Usability (accuracy) as the constant
Assume a skilled security engineer triages findings at ~95% accuracy. An agent that can match this rate will feel indispensable, but drop to even 85% and it quickly approaches unusable. Beyond the context and tools we pass to the model, the way we designed the autotriage system also plays a key role in the accuracy of Assistant. In short, Assistant acts only when it can do so with "confidence" (sorry, the short version usually involves anthropomorphizing AI).
Deliberate Asymmetry: Picking One Side of the Problem
A binary classification problem like triage doesn’t necessarily make for a good LLM task:
Ambiguity hurts trust: Security is high stakes, so even a small number of misclassifications can turn a product that automates X task into a product that only helps humans with X task.
Class imbalance matters: If most issues are FPs, your product can be “accurate” by just labeling everything as a FP, but that’s not helpful.
Asymmetry of risk: Mislabeling a real vulnerability as a FP is much worse than leaving an FP untriaged.
With Assistant, we didn't just throw a model at the problem space of triage, even if it seems logical (only two possible outcomes). A model that tries to perfectly classify every issue as a true positive (TP) or false positive (FP) ends up mediocre at both. The way we identify false positives and the way we evaluate and provide reasoning for true positives are actually separate prompt chains that are not zero sum. Assistant only has the ability to triage and take action in the former system, and serves as a helpful aid that surfaces useful information in the latter.

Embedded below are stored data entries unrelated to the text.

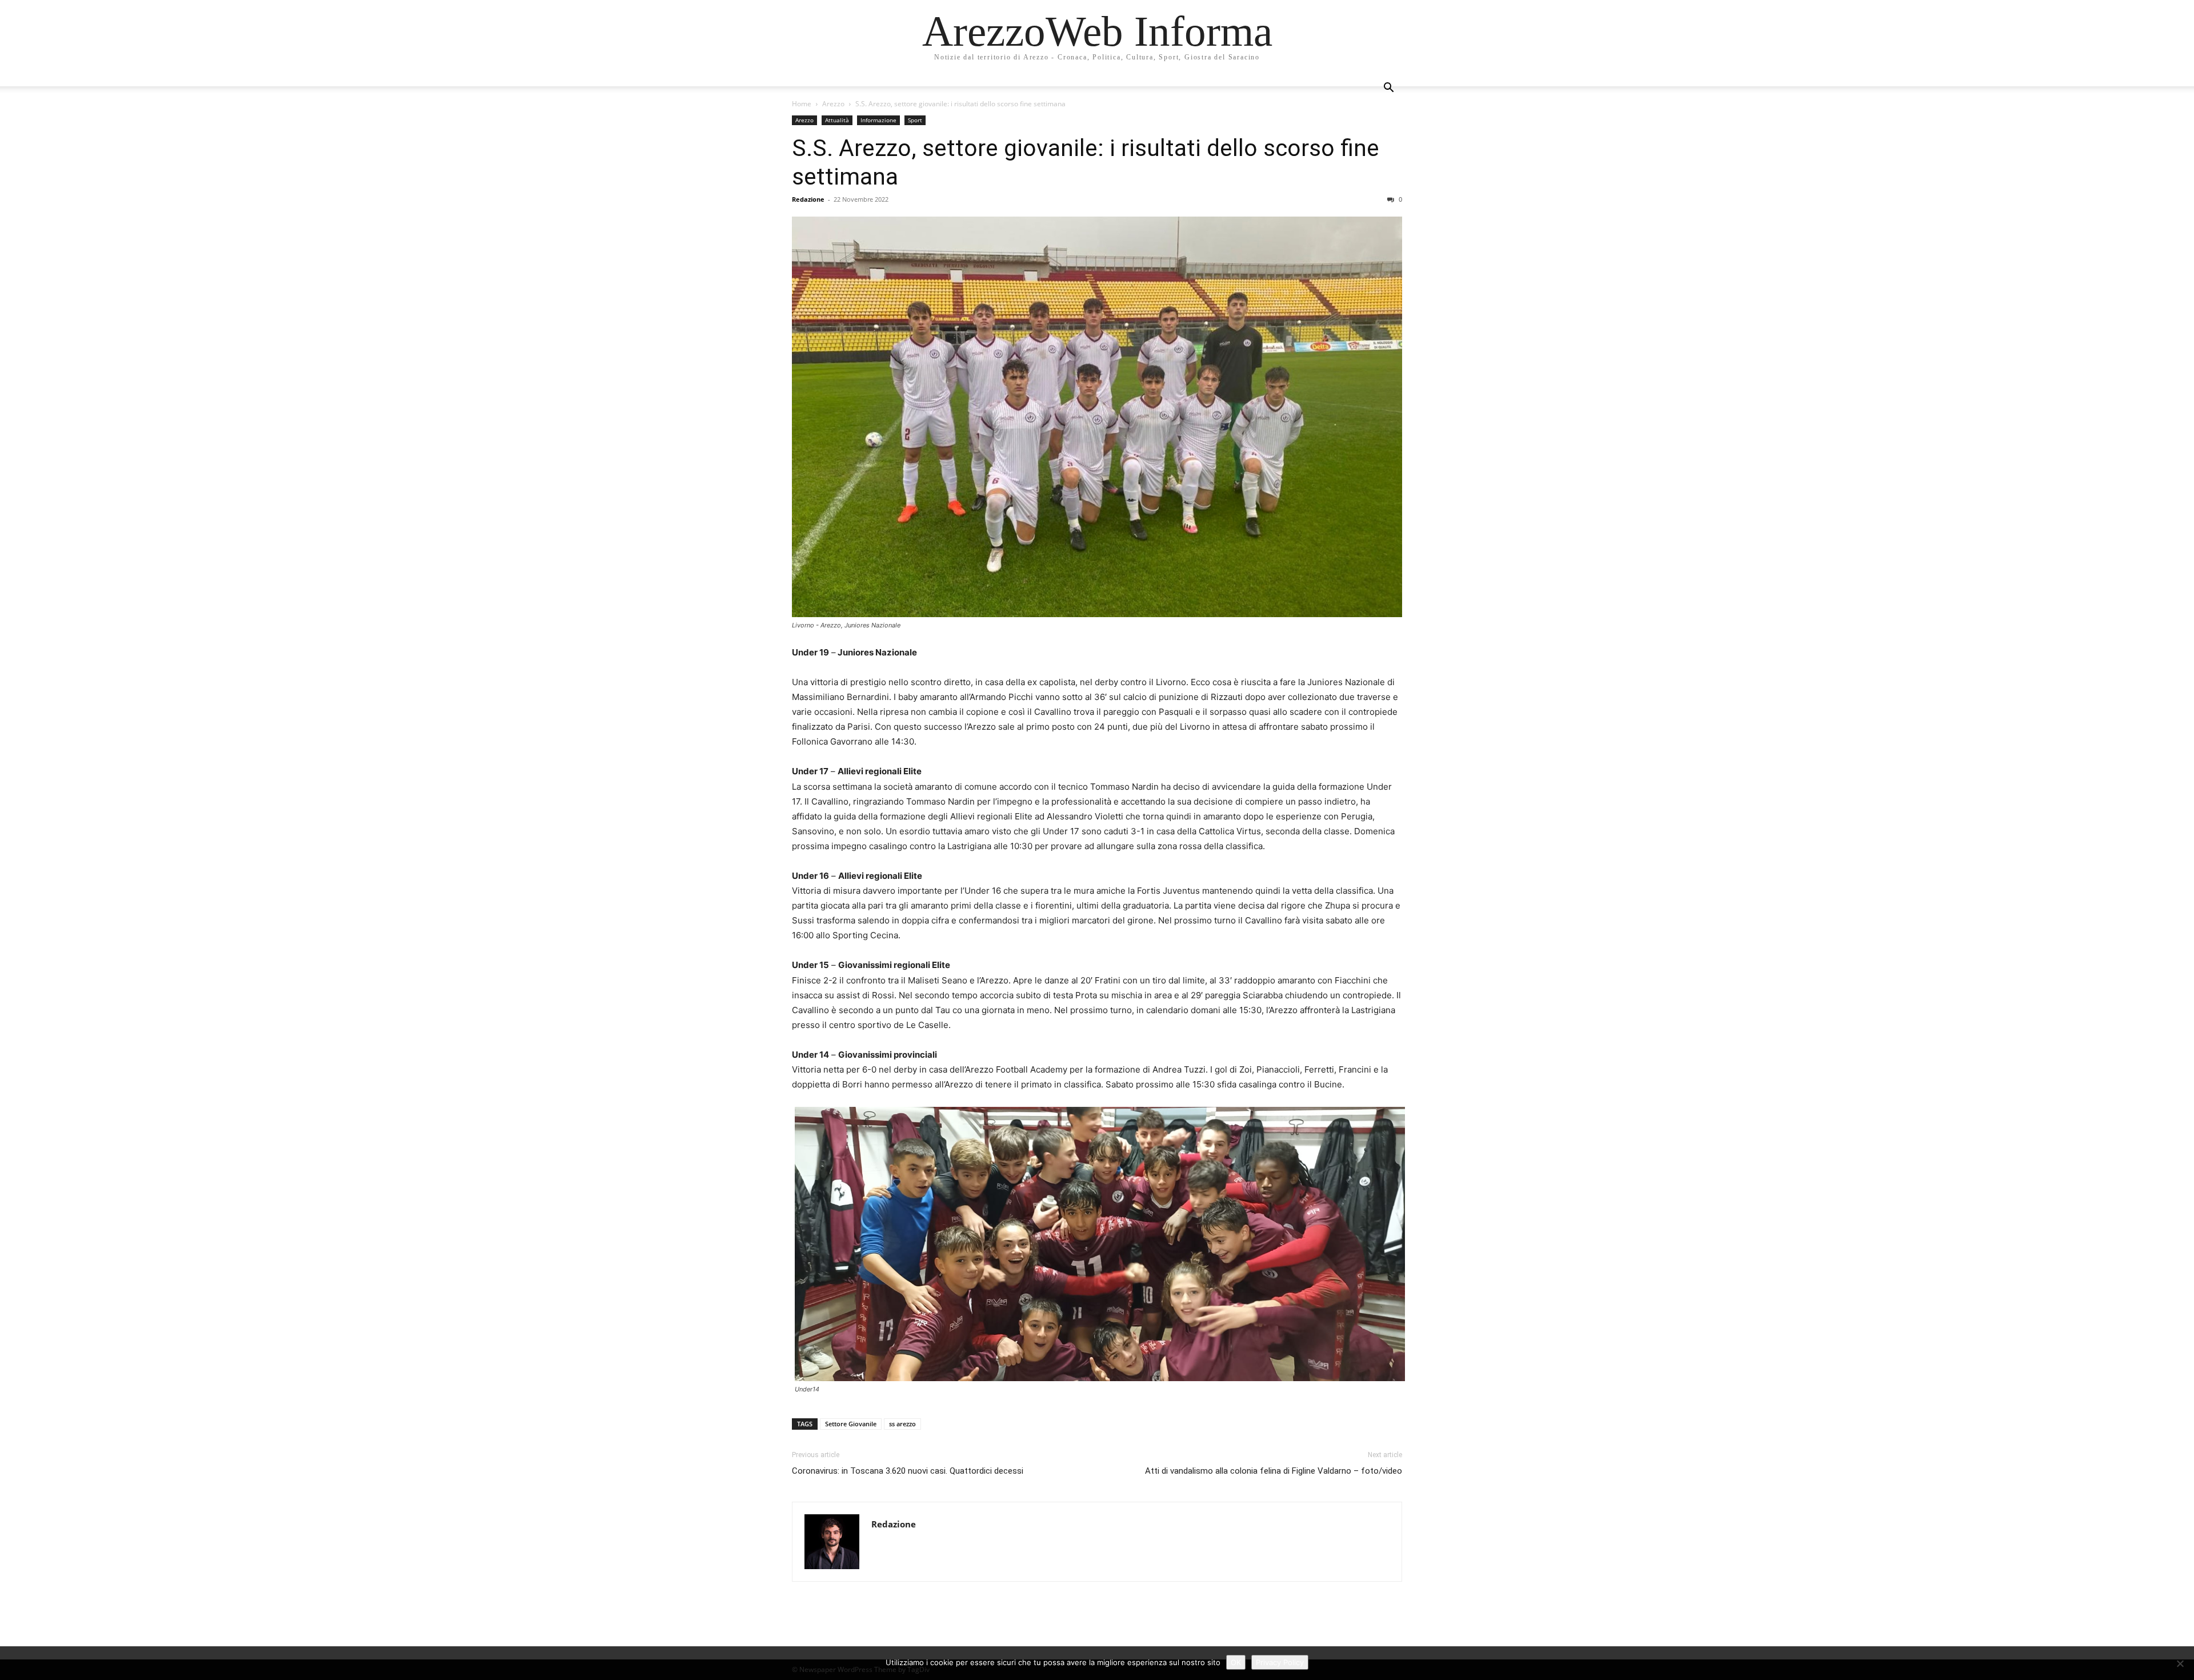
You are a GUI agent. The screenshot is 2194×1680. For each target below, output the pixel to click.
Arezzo (833, 104)
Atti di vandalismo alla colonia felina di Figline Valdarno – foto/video (1273, 1471)
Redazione (808, 199)
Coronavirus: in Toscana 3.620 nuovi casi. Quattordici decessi (907, 1471)
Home (801, 104)
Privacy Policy (1280, 1662)
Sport (915, 120)
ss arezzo (902, 1423)
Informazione (878, 120)
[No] (2179, 1663)
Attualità (837, 120)
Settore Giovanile (850, 1423)
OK (1236, 1662)
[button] (1388, 88)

Scope is variable, accuracy is not
When GPT-5 dropped, our accuracy or correctness didn’t suddenly spike — instead, our users saw Assistant triaging a larger volume of false positives for them. Accuracy always remains at 95%+ so usability is never fluctuating. As Semgrep learns more context about a customer's local environments, as we improve the systems powering Assistant, and as models themselves improve, users see this translated into a higher % of triage work taken off their plates.
AI Memories
One big thing we shipped this year was “Memories”, a retrieval system that allows LLMs to remember and reference discrete pieces of critical context embedded as natural language. For example:
“Foobar
is an internal service fully controlled by Acme Corp.”
“When code calls util.ValidateProxyRequest
, untrusted data is considered sanitized.”
These memories are automatically created based on triage notes and developer feedback. They are scoped to specific rules, vuln classes, and projects to prevent logic sprawl. With memories being automatically generated and deployed by customers (after manual approval), we saw another drastic improvement in noise reduction:
Looking at a dataset of total false positives (confirmed by users), we can see that memories give Assistant the context needed to take action on far more findings.
Conclusion: Same Model ≠ Same Accuracy
AI in security often feels like a demo — flashy, but too brittle to trust with real work. By deliberately scoping where it acts, grounding it in Semgrep’s detection engine, and giving it the local context it needs to make good decisions, we’ve built something rare: AI that security teams actually trust to handle a portion of their day-to-day work.
This isn’t about replacing security engineers — it’s about giving them back hours of time spent digging through layers of dataflow, just to find the smoking gun that makes a finding obviously non-exploitable. And as models get better, developer and security feedback gets codified into Memories, and our systems keep improving, the percentage of work we can safely take off your plate will hopefully continue to climb.